Quote:
Originally posted by Xterrian:
Can anyone suggest a basic tutorial for MySQL and PHP? The database and webpages won't be on the actual internet. They will be in a folder on the server and accessed there. Everytime I click on an asp page on the server it opens Frontpage instead of IE. I don't know diddly about php or MySQL. I need a website that tells me how they work from the most basic level. I hope I don't have too much trouble doing this. I wrote my first app in Cold Fusion the first weekend I got it. It was very easy. Hopefully these other two aren't much harder to pick up. Thanks!
The reason you're having problems with ASP pages opening in frontpage instead of IE, is ASP pages must be served up by a IIS or another web server with ASP processing cabability. You cannot directly open them with IE, they have to be processed by the server to work.

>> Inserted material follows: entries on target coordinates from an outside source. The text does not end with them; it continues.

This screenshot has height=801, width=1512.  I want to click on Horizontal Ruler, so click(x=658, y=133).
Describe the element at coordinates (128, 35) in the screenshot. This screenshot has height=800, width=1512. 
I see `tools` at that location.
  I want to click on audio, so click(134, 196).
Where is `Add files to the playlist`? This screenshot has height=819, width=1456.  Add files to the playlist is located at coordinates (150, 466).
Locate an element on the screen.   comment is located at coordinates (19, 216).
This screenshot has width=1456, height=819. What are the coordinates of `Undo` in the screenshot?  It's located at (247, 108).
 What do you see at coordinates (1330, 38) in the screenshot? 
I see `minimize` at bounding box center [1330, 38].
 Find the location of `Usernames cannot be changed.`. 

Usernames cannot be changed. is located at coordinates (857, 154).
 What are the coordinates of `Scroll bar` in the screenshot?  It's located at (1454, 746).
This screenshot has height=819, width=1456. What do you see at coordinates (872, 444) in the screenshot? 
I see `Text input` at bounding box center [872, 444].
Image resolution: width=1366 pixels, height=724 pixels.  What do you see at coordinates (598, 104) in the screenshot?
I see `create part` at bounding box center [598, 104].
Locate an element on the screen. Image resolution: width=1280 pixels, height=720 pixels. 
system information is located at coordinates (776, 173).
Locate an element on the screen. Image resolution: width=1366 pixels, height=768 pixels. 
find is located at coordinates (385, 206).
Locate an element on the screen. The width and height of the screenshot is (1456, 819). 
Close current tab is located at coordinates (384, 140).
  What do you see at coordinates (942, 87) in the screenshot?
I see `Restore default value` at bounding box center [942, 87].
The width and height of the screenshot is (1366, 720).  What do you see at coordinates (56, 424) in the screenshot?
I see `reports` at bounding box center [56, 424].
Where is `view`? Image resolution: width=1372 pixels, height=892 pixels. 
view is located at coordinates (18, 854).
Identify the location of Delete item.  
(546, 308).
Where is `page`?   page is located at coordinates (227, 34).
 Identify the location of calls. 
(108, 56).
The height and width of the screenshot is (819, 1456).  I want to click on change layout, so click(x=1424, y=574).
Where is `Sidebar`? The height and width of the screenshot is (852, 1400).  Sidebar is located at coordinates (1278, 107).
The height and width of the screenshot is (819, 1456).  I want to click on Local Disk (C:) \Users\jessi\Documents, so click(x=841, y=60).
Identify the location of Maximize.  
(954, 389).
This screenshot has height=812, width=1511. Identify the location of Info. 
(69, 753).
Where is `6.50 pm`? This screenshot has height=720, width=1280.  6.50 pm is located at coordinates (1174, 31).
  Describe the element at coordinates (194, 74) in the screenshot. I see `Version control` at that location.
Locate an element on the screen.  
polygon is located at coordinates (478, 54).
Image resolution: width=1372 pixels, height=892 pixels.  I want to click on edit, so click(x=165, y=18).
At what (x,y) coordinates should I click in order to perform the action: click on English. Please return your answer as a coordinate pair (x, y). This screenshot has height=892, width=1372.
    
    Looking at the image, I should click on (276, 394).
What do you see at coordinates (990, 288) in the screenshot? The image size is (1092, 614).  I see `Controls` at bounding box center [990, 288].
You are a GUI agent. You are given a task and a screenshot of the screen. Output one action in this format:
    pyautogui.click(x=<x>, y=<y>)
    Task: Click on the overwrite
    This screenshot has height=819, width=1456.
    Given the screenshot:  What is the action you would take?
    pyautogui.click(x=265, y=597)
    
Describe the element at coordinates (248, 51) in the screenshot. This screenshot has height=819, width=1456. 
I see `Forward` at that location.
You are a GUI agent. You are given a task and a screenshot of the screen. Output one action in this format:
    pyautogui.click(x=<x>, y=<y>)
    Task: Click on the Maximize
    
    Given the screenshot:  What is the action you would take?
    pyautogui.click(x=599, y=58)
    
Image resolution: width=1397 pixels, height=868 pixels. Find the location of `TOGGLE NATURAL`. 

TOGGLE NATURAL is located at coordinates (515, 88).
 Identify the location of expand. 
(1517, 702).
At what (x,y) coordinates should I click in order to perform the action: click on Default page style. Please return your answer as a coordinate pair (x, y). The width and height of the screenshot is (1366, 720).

A very highlevel overview is this... When you write an ASP page, you enclose the ASP code in <% %> tags, which can be intermixed with standard HTML...
Code:
<HTML>
  <HEAD><TITLE>EXAMPLE</TITLE></HEAD>
  <BODY>
    <%
      Dim sHello
      sHello = "Hello World!"
      Response.Write "<B>" & sHello & "</B>"
    %>
  </BODY>
</HTML>
When the webserver gets the request for this file, it knows to process it with the ASP engine, which looks for the <% %> tags, processes the contents, and generates the output, which should be pure HTML... What results would be this, no more ASP code.

Code:
<HTML>
  <HEAD><TITLE>EXAMPLE</TITLE></HEAD>
  <BODY>
    <B>Hello World!</B>
  </BODY>
</HTML>
PHP (and coldfusion for that matter) work very much in the same way. You will be required to be running a webserver on the machine to serve up the files, and won't be able to just go into a folder to open them.

PHP is pretty easy to learn with cold fusion experience. Setting up connections to your DB is a bit more work because they aren't defined at the server level like in coldfusion, they have to be defined in each page. You also use more standard for or while loops when working with returns from your querys instead of the tag.

If you're continuing to use Access, you won't use MySQL. MySQL is a database, like Access is. It's a very good free DB, but does not have the same pretty desktop interface that Access has. Unless you're willing to move your DB to MySQL and re-engineer your forms, macros and reports in PHP, MySQL isn't part of the equation for you.